American singer-songwriter

Ruthann Friedman (born July 6, 1944) is an American folk singer-songwriter and guitarist best known for writing the hit song "Windy" for the American sunshine pop band The Association.

==Early years==
Born in Bronx, New York, Friedman spent her formative years in the San Fernando Valley, north of Los Angeles after her family moved to Southern California when she was 10. She started playing guitar at the age of eight while listening to Woody Guthrie, Pete Seeger and Josh White.

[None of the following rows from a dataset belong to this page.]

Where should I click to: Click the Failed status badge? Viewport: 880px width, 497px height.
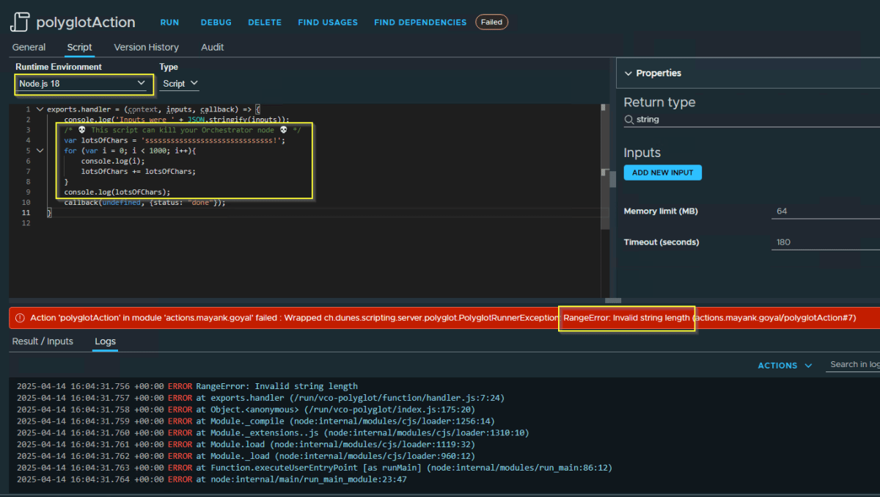[x=491, y=22]
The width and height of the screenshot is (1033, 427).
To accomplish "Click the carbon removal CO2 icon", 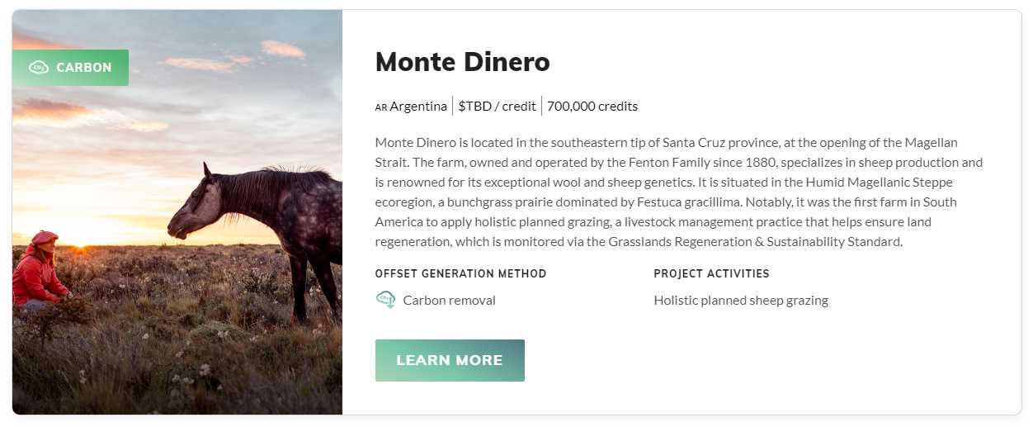I will point(385,300).
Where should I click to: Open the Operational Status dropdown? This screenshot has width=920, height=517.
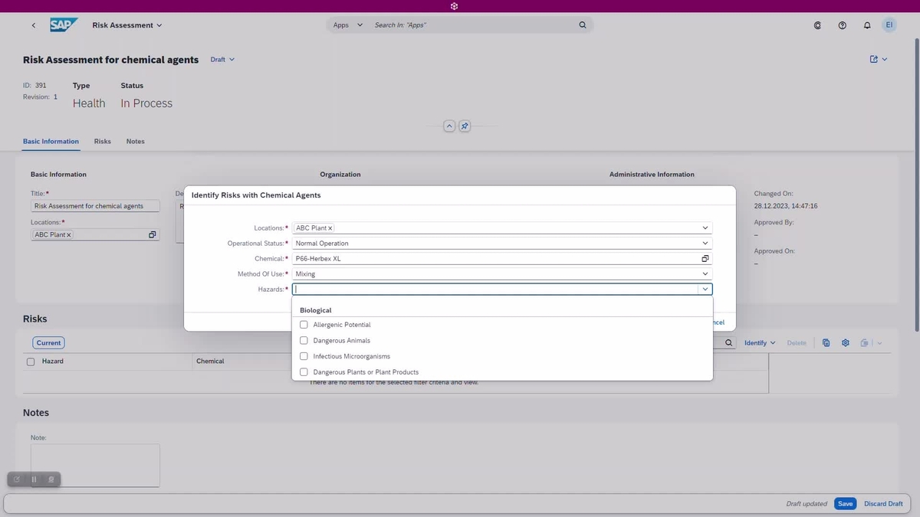click(705, 243)
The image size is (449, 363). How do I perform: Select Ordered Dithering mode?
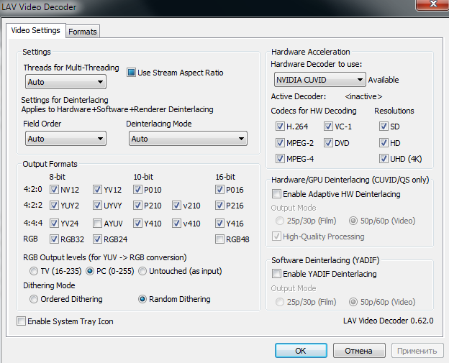33,299
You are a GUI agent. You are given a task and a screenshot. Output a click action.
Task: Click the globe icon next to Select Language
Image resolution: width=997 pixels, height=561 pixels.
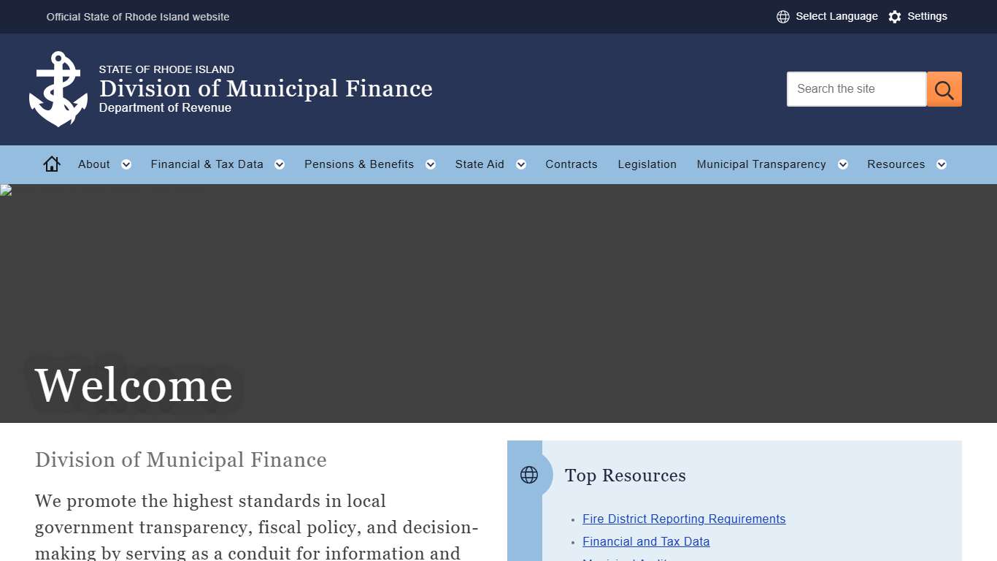782,16
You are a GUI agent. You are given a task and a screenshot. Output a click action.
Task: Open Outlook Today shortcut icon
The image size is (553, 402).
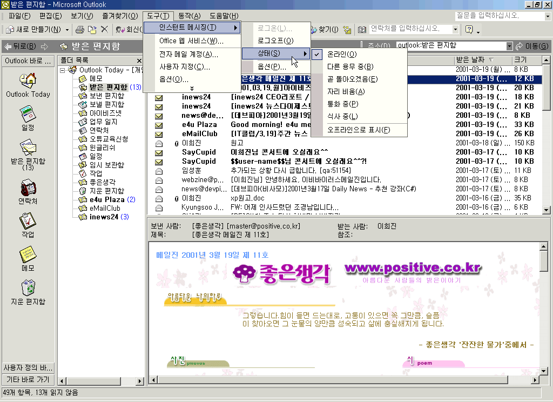tap(28, 81)
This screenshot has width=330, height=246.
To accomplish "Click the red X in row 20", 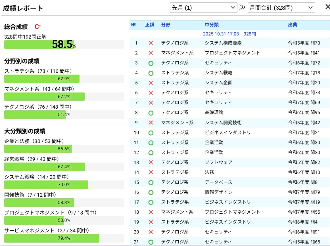I will point(151,232).
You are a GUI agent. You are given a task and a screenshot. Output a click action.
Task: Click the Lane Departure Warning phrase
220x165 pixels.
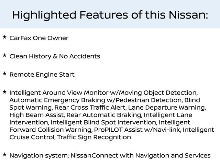[167, 107]
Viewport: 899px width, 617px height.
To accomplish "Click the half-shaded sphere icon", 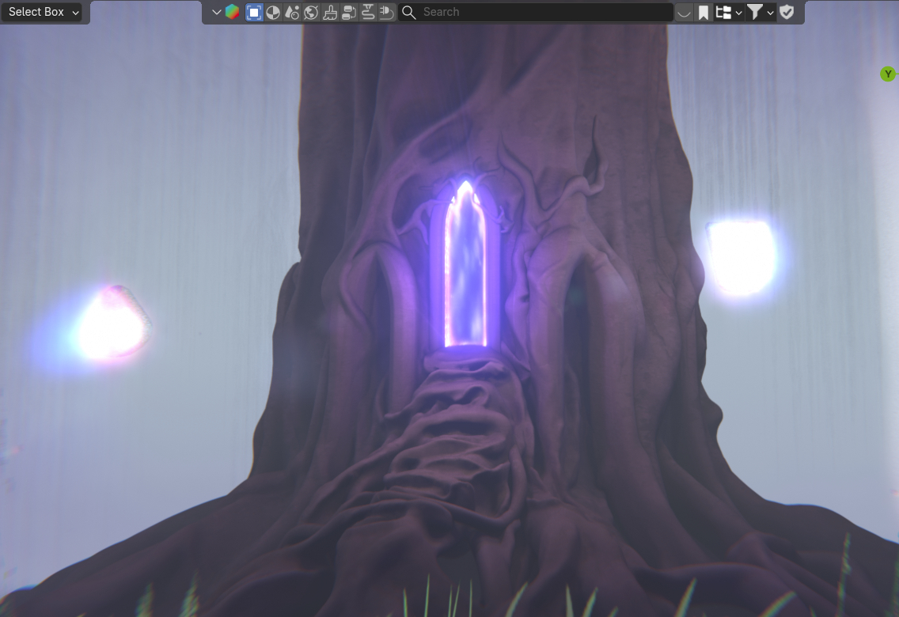I will click(x=273, y=12).
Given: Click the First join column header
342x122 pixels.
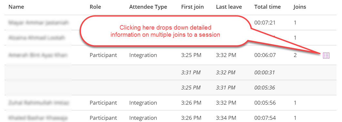Looking at the screenshot, I should click(192, 7).
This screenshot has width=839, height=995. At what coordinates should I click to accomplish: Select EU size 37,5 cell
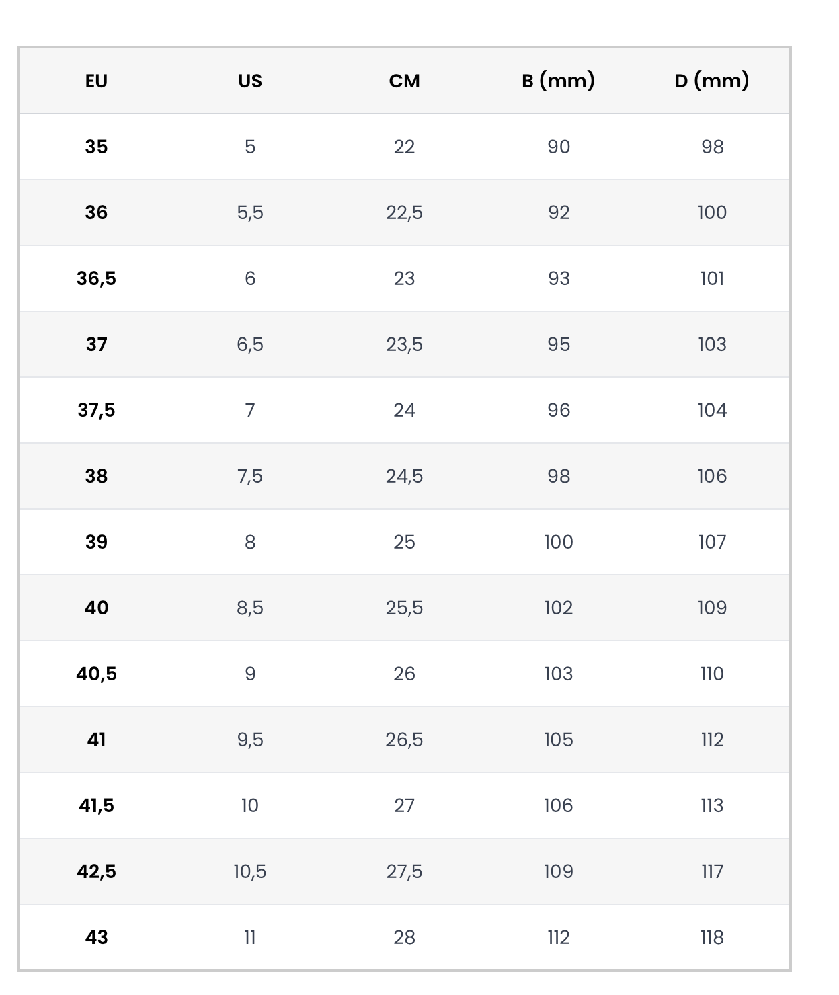click(96, 410)
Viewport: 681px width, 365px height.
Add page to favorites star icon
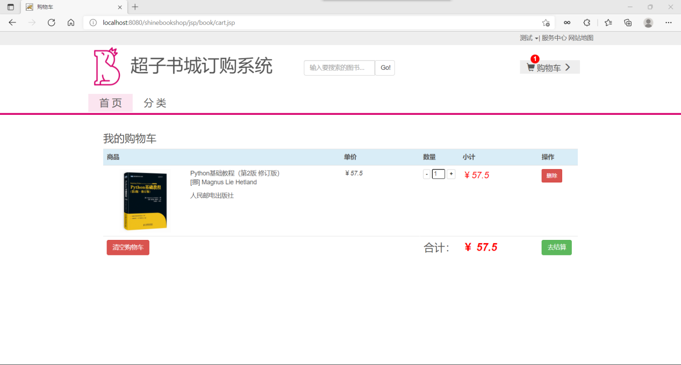coord(546,23)
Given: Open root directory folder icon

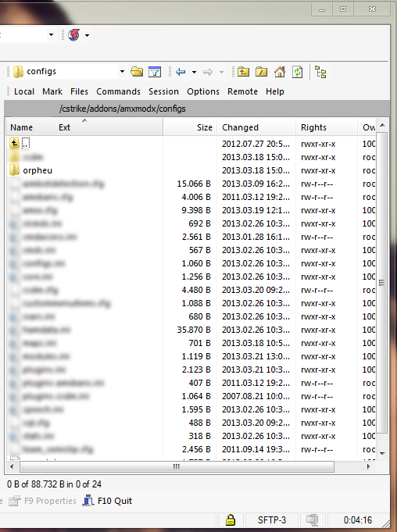Looking at the screenshot, I should [x=261, y=72].
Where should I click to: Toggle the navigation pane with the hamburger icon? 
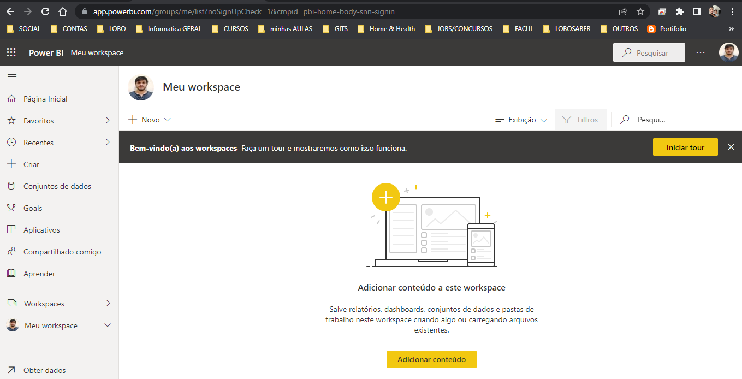coord(11,76)
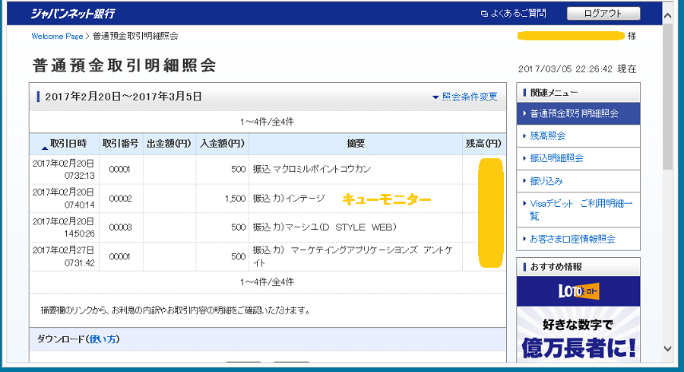Open 振り込み menu item

pos(546,181)
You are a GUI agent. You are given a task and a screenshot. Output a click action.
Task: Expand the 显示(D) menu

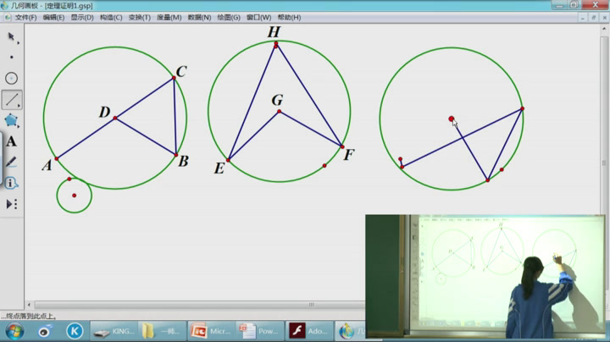82,17
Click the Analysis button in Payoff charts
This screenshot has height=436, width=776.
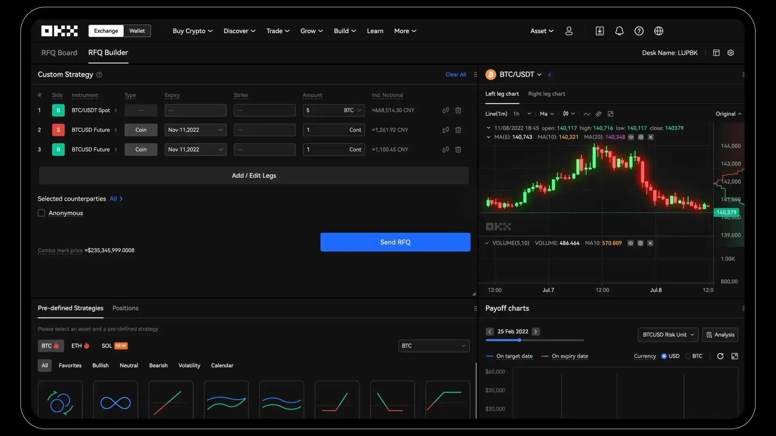click(720, 334)
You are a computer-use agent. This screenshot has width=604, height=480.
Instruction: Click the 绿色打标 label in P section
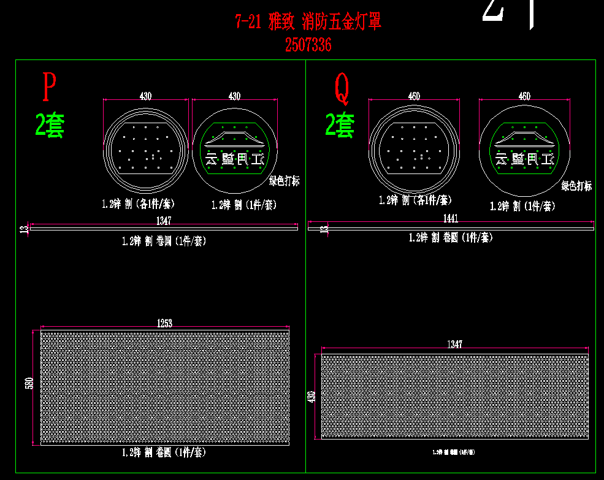(x=285, y=181)
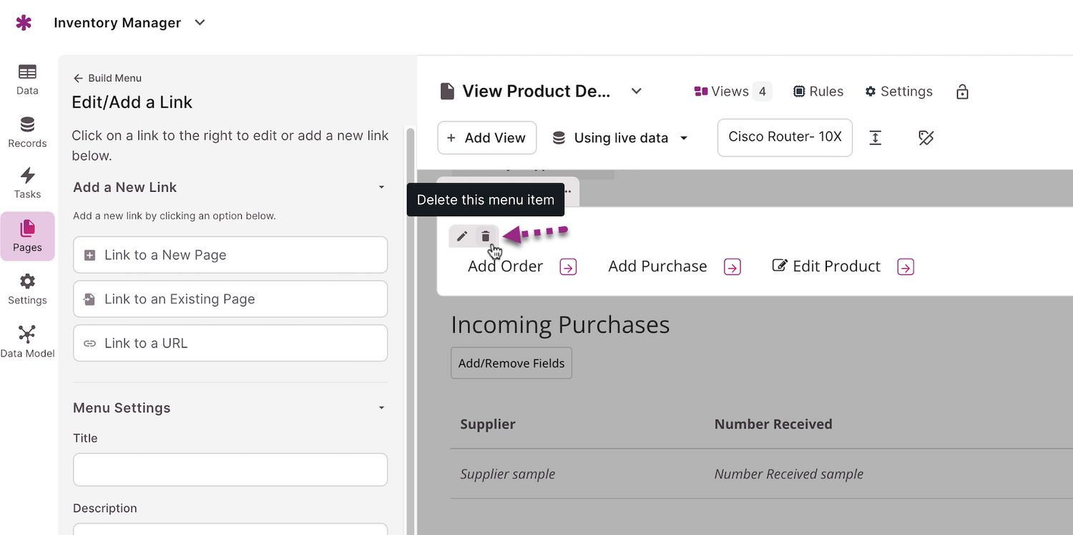
Task: Open the Using live data dropdown
Action: [x=620, y=138]
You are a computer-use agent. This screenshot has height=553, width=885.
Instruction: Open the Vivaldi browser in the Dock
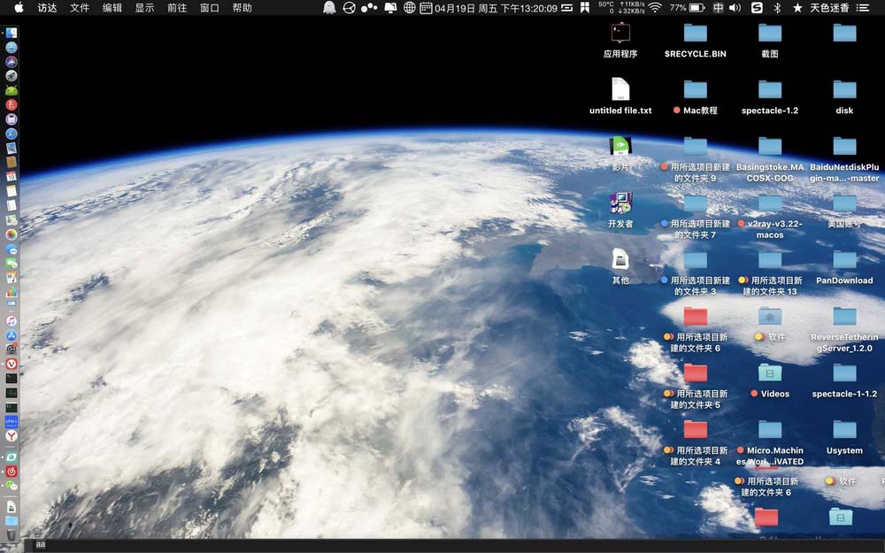point(12,364)
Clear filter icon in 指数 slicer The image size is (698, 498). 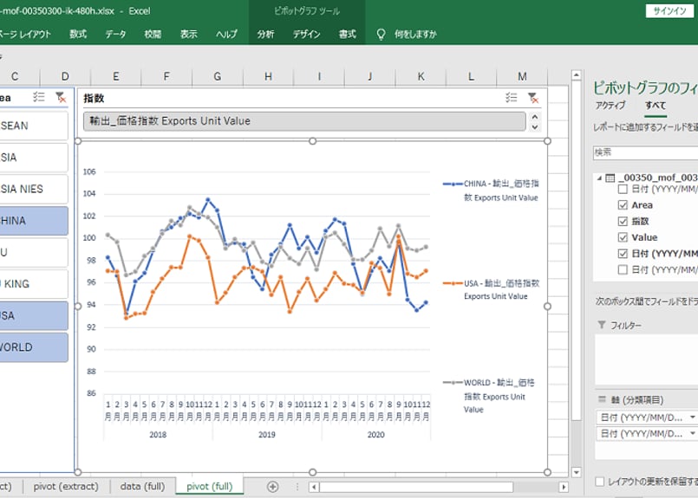(532, 98)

After moving to California, Friedman recalled feeling "very isolated" with few friends, so she started playing guitar in her room. Her first song gained her a spot on the television talent show Rocket to Stardom at age 12. While at Ulysses S. Grant High School, she started playing "Hoot Nights" at The Troubadour in West Hollywood, where she met the musicians Steve Mann and Hoyt Axton and became part of the growing musical scene of Los Angeles.

==Career==
Her first paid performance was at the Green Spider Coffee House in Denver, Colorado, at the age of nineteen. Soon she was part of the hippie migration to the West, traveling the California Coast and living off earnings from her performances. While staying in San Francisco, Friedman befriended the members of Jefferson Airplane, Country Joe and Janis Joplin. Her friendship with Van Dyke Parks not only influenced her deep commitment to music but also introduced her to The Association, who recorded her song "Windy" in 1967. Friedman wrote "Windy" in 20 minutes while living in an apartment in David Crosby's house.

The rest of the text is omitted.